= Exercise objective =
Print, from the listing below, the lines starting at the line containing "For every named" and ending at the line containing "Go to home (1288, 283)", exactly as they stand, and print nothing else.

= Given records =
*-*-*

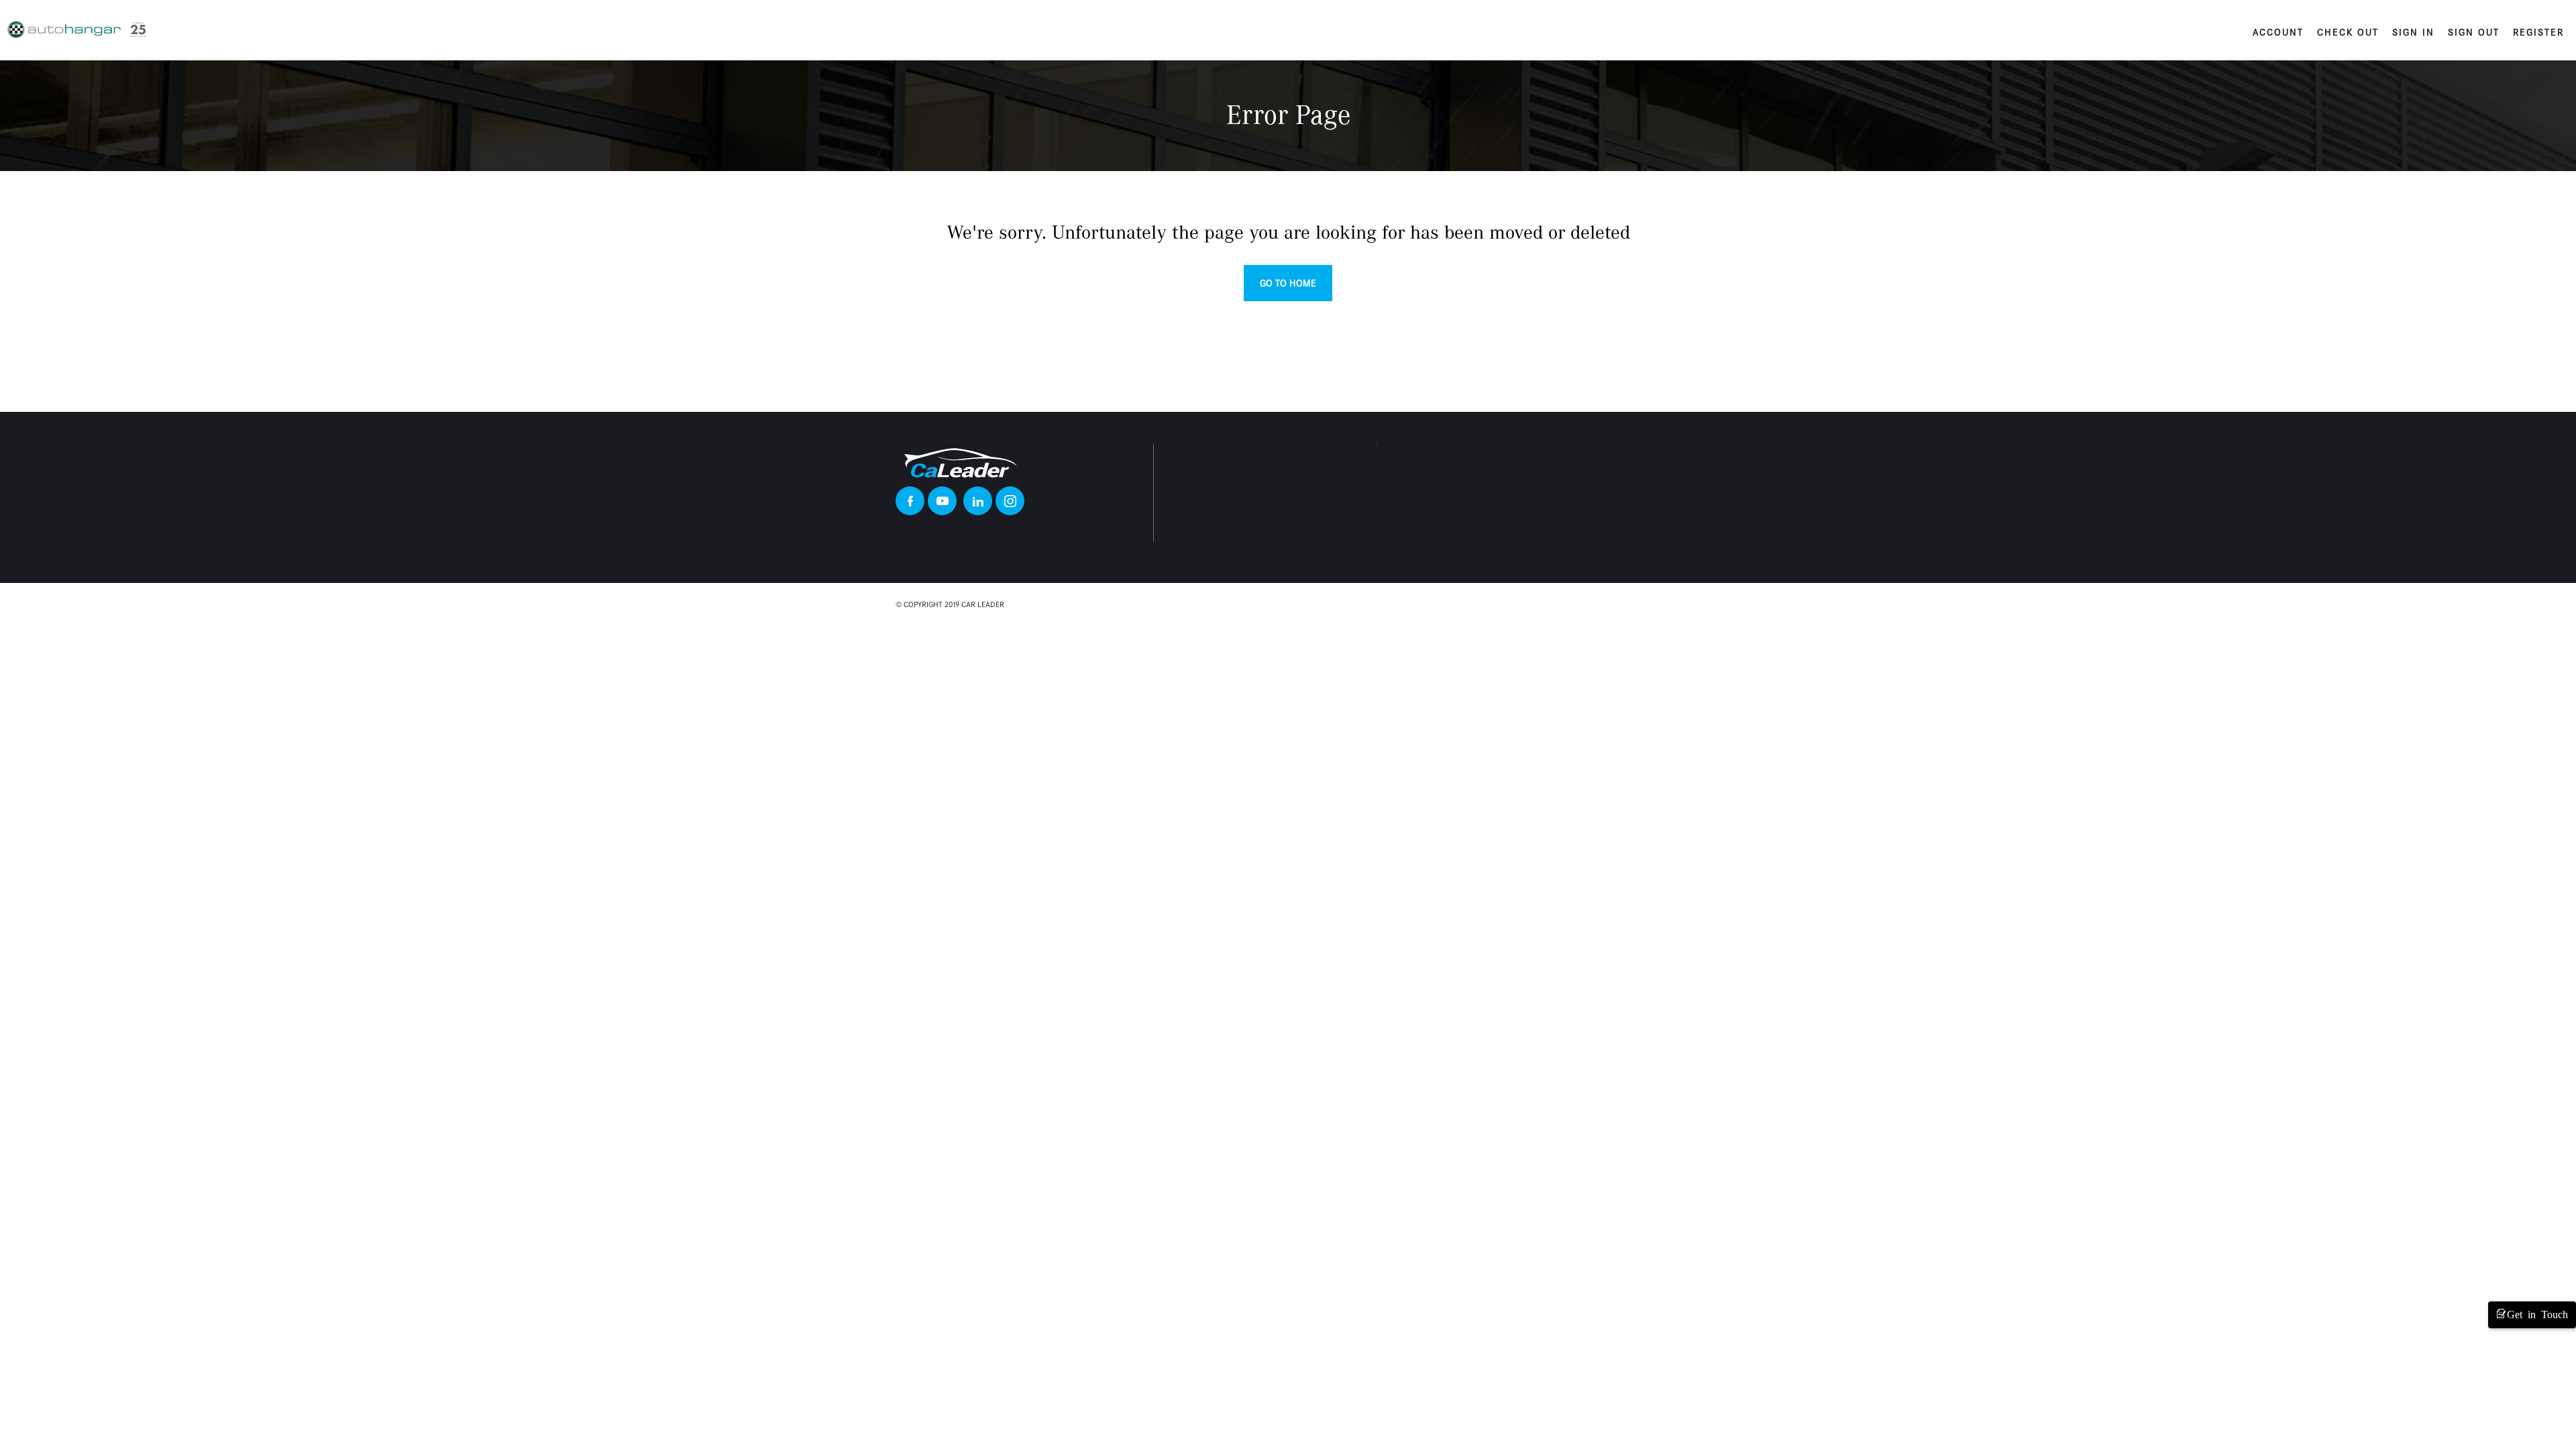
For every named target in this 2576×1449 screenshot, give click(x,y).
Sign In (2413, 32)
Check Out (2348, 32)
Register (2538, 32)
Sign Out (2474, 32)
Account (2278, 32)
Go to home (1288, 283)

*-*-*

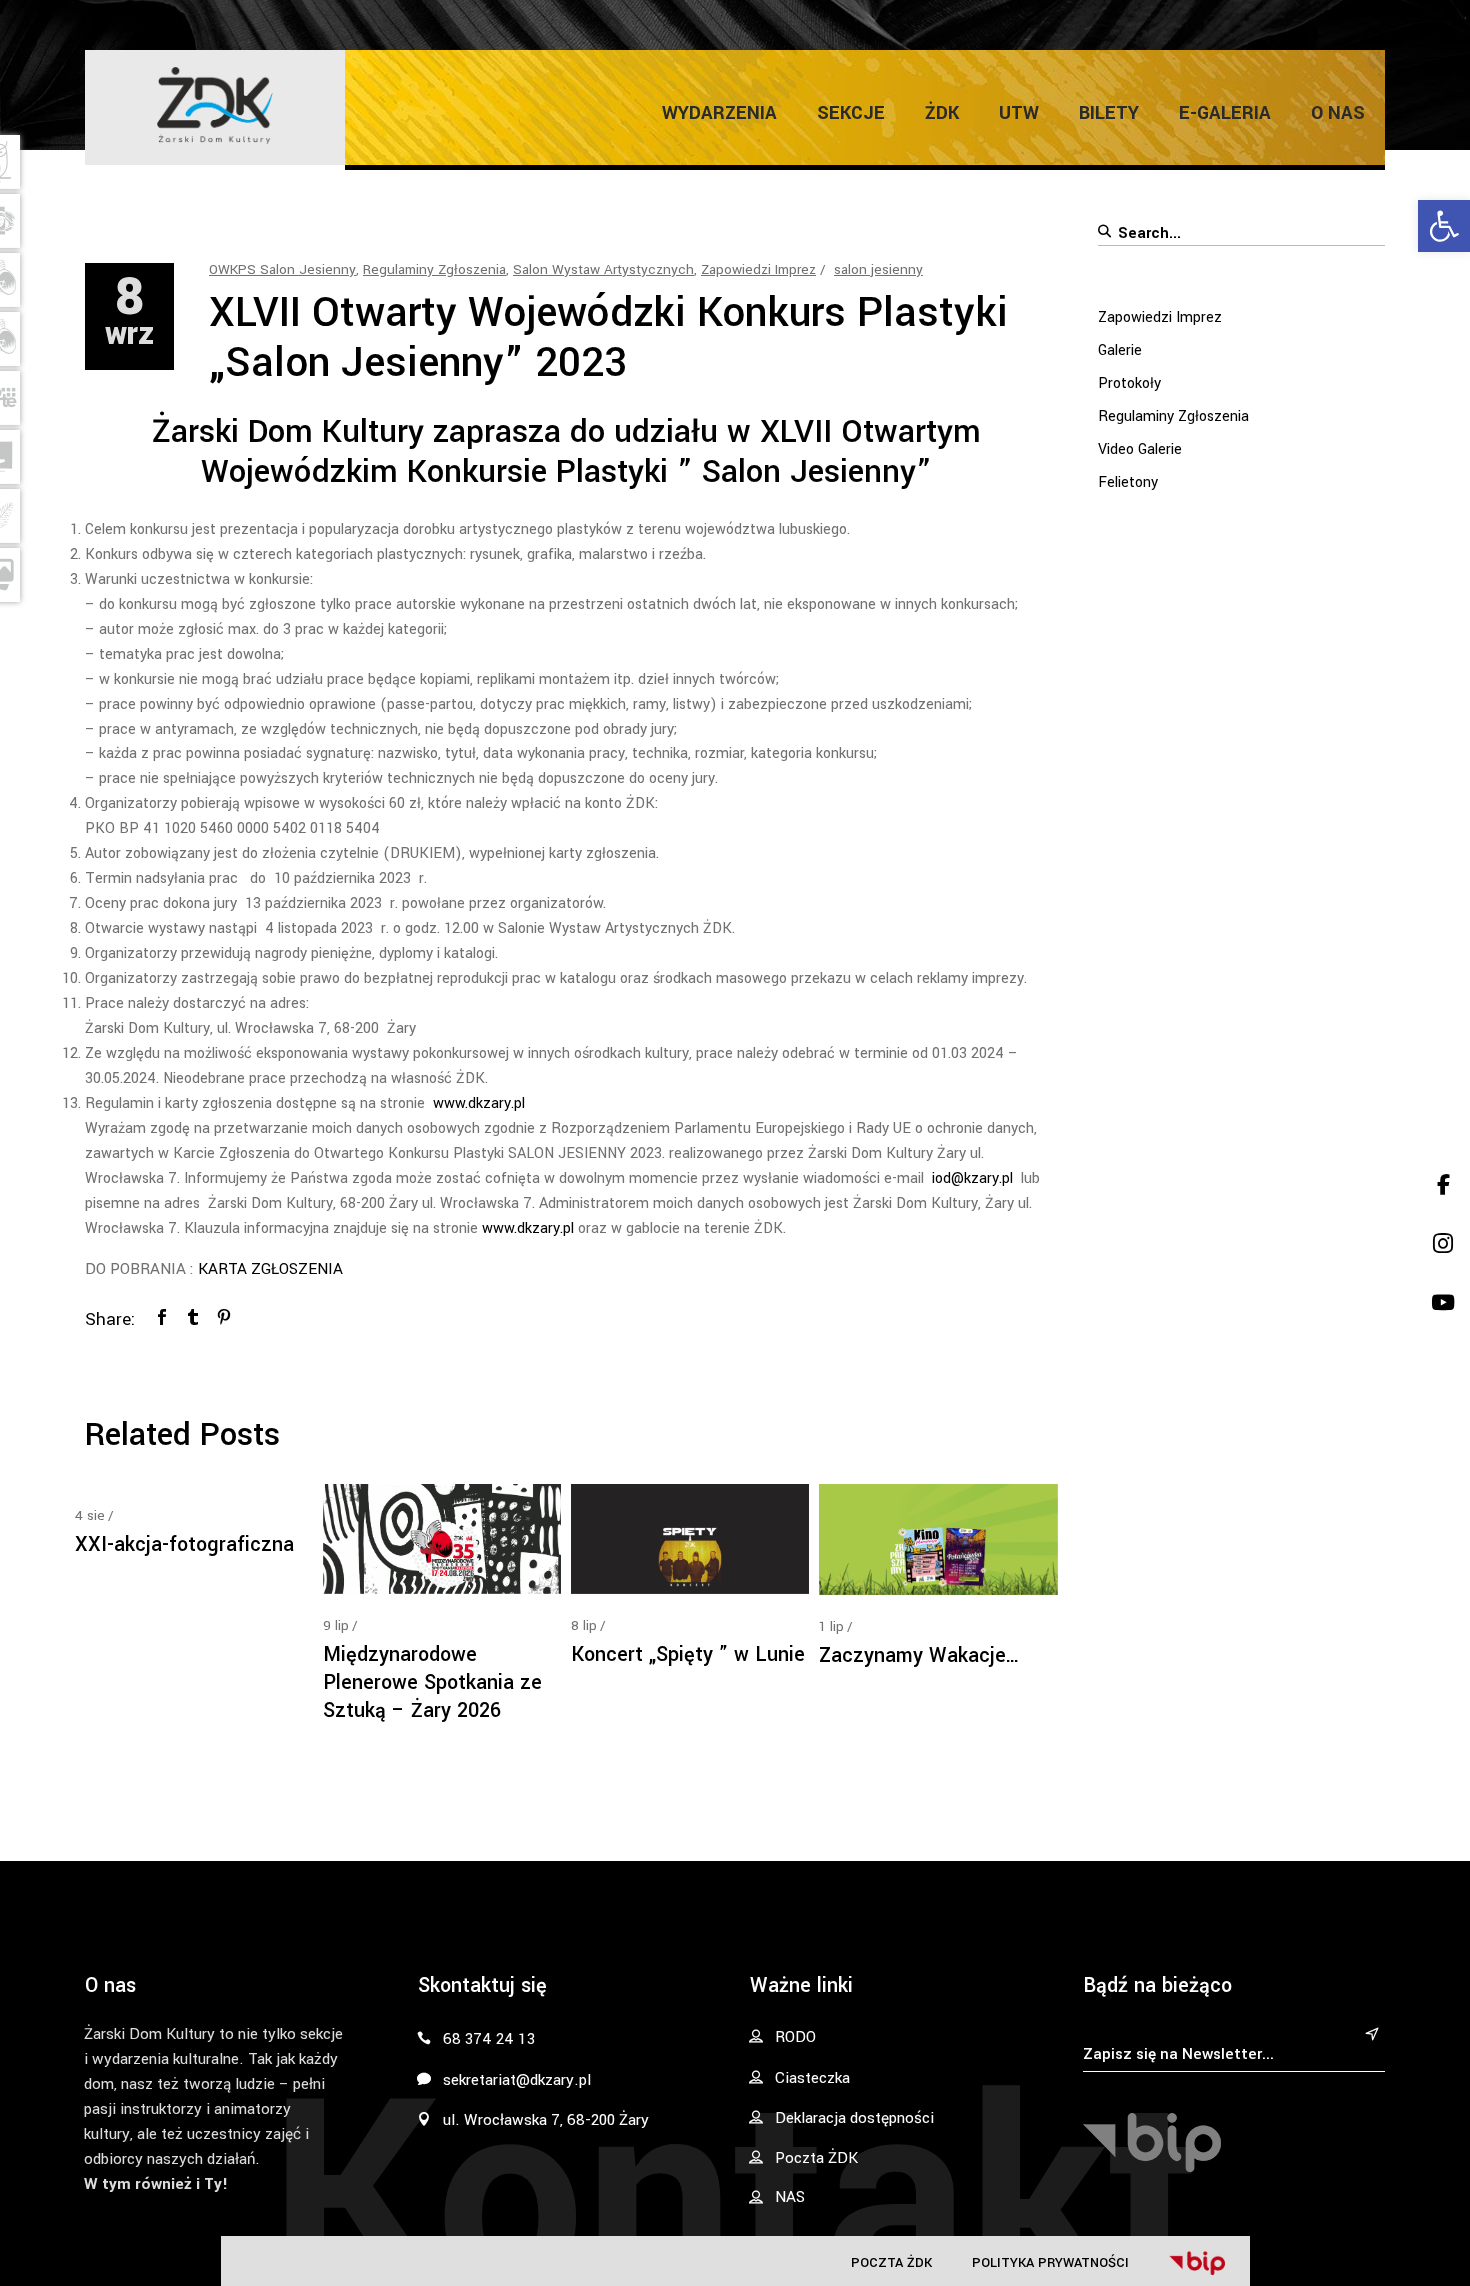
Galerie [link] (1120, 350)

*-*-*

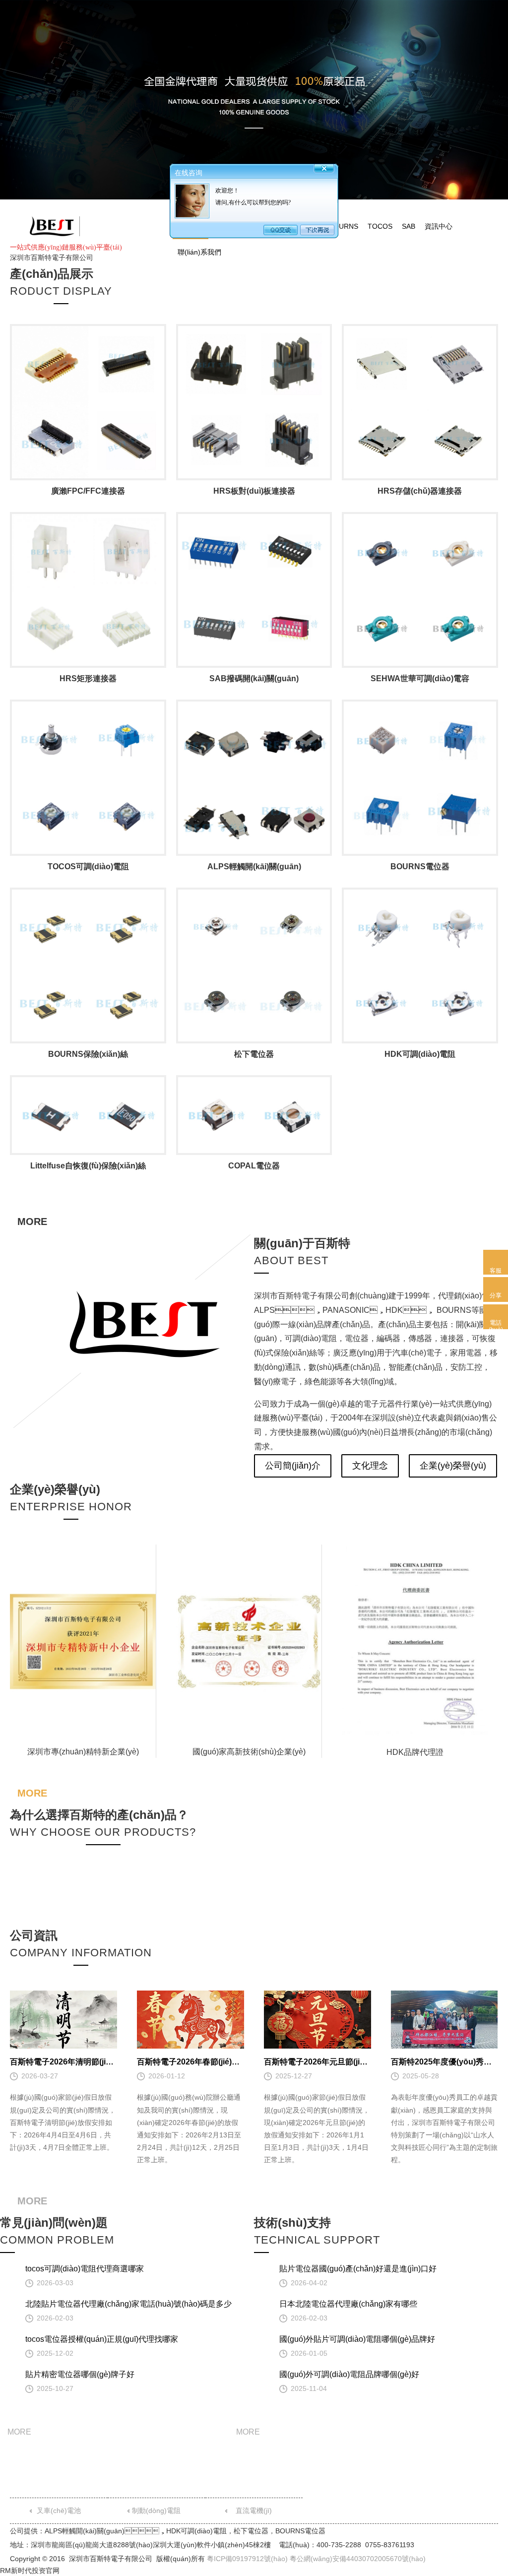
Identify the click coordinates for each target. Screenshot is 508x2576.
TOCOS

*-*-*

= Solution for this exercise =
For every named target in this 2576×1449 screenshot, give click(x,y).
Sign In (2413, 32)
Check Out (2348, 32)
Register (2538, 32)
Sign Out (2474, 32)
Account (2278, 32)
Go to home (1288, 283)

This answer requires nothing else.